Bernie ya sabía lo que eso significaba; una navaja clavada en la oscuridad, como ya había ocurrido anteriormente entre los prisioneros.
– Soy un comunista leal y siempre lo he sido -dijo-. No acepto la autoridad de Eulalio como dirigente nuestro. Algún día presentaré mi causa al Comité Central.
Pablo bajó la voz.
– ¿Por qué armas jaleo? ¿Por qué eres tan terco? Eres muy terco, Bernardo. La gente dice que te hiciste amigo del abogado sólo para fastidiarnos.
Bernie sonrió amargamente.
– Vicente era un hombre honrado. Y yo lo admiraba.
– ¿A qué vino todo aquel alboroto con el cura? Estas cosas provocan problemas.
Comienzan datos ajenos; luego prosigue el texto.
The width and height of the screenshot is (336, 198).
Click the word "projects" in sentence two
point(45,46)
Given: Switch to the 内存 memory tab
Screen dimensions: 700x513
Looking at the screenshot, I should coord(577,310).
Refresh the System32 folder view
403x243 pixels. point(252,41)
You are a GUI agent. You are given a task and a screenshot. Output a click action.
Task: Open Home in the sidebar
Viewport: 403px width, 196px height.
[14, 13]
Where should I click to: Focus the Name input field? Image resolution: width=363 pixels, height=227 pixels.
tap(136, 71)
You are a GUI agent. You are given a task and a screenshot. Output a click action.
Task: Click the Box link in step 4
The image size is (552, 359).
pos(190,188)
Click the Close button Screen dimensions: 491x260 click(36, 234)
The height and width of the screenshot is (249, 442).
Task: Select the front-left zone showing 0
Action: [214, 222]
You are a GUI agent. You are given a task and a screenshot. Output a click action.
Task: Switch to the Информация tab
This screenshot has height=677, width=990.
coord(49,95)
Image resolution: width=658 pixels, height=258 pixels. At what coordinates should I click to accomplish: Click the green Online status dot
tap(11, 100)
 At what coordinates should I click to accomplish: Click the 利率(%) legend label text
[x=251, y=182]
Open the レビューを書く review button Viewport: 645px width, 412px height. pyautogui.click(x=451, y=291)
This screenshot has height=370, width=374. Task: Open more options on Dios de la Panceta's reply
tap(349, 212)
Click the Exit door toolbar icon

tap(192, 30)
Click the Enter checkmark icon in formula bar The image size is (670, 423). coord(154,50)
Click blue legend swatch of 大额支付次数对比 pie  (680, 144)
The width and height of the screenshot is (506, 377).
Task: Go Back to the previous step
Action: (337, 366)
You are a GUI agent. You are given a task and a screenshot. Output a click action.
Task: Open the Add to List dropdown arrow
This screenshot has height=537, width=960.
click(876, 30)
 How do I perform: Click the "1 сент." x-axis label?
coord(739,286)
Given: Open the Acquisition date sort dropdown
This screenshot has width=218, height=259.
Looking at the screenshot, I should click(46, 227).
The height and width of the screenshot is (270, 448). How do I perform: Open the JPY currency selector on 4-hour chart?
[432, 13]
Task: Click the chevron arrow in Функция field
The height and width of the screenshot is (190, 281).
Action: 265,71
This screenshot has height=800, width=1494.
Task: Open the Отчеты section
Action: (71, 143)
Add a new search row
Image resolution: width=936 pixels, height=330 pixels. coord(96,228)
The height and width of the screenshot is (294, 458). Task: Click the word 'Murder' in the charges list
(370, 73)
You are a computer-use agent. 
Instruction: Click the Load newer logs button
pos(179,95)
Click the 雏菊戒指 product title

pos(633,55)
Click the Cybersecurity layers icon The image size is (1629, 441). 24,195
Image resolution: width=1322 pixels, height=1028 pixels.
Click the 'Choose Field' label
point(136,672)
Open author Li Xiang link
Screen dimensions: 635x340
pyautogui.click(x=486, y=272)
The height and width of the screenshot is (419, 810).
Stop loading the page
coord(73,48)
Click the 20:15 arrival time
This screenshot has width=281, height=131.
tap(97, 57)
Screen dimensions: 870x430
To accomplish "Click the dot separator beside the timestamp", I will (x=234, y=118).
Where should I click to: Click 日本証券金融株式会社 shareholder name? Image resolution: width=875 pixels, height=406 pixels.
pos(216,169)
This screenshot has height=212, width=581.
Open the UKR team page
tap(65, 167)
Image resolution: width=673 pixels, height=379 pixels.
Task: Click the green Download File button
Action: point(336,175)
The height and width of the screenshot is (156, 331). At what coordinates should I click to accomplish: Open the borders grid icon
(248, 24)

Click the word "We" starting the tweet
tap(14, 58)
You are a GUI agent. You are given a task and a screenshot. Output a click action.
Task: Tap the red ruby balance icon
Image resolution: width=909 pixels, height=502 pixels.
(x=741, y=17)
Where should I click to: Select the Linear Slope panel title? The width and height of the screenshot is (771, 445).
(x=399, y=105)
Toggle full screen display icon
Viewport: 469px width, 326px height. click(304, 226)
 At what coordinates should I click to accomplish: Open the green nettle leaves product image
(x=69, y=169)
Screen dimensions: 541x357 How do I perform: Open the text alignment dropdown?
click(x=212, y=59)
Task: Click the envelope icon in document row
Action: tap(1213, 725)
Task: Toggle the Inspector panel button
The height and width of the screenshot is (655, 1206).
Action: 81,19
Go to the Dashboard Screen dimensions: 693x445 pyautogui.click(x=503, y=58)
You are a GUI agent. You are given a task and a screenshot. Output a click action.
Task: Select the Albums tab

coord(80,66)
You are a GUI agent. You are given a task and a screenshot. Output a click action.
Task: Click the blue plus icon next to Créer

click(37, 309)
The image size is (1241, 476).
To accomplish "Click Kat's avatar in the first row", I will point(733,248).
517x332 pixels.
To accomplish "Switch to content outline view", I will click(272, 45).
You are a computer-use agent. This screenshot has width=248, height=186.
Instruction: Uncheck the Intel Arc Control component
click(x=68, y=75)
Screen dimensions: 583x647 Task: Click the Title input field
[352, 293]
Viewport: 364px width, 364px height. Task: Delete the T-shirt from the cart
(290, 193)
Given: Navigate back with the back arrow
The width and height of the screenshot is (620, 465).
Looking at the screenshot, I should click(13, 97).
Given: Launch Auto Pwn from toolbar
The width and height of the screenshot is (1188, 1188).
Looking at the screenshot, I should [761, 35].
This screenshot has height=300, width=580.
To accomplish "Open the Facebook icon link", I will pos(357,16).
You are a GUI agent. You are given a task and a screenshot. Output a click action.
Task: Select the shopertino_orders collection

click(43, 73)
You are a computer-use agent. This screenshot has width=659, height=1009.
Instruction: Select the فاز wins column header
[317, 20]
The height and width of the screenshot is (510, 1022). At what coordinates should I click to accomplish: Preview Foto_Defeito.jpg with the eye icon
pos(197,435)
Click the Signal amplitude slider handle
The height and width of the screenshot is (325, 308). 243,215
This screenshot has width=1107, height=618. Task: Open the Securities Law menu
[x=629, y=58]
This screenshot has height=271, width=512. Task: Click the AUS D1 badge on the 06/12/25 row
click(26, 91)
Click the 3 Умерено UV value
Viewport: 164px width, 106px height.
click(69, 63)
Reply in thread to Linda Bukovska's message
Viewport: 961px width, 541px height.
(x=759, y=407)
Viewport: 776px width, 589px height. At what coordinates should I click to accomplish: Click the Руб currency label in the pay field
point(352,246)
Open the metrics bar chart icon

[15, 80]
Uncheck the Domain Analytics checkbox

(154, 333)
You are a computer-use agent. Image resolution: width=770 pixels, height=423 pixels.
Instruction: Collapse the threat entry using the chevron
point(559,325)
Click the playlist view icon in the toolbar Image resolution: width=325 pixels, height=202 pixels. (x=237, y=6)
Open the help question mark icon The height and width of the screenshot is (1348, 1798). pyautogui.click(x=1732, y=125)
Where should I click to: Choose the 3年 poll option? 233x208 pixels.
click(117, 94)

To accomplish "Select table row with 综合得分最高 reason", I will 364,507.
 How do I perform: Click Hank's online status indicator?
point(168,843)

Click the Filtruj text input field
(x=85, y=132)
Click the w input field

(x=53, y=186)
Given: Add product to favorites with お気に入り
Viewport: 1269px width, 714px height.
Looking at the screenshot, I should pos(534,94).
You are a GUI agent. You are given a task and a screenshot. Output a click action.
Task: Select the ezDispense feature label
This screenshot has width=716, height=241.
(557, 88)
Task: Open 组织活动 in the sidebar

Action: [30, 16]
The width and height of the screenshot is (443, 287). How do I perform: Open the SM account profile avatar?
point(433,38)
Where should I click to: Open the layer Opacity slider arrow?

Es inútil discutir con los curas. Eulalio tiene razón, eso es puro individualismo burgués.
– Pues entonces, ¿qué hacemos? ¿Cómo podemos resistir?
– Debemos mantenernos fuertes y unidos. Algún día el fascismo caerá.
Pablo hizo una mueca y se rascó la muñeca. A lo mejor, era sarna… éste era el riesgo que se corría cuando uno permanecía demasiado rato con Eulalio.
– Otra cosa, Eulalio quiere que te vayas de la barraca. Quiere que pidas un traslado, que digas que no puedes seguir aquí después de la muerte de tu amigo.
Bernie se encogió de hombros.
– Puede que no me lo concedan.
– Eulalio dice que te tienes que largar.
– Lo pediré, camarada.
Bernie subrayó amargamente la última palabra. Pablo dio media vuelta y Bernie lo vio alejarse. «Y, si no me conceden el traslado -pensó-, como probablemente ocurrirá, Eulalio dirá que causaré más problemas si me quedo. Lo tiene todo preparado.» Miró a través de la valla hacia la colina donde Vicente estaba enterrado, un tajo alargado de color marrón en la nieve. Pensó que no le importaría reunirse con él bajo tierra. Pero después apretó los labios. Mientras siguiera con vida, lucharía. Eso era lo que tenía que hacer un verdadero comunista.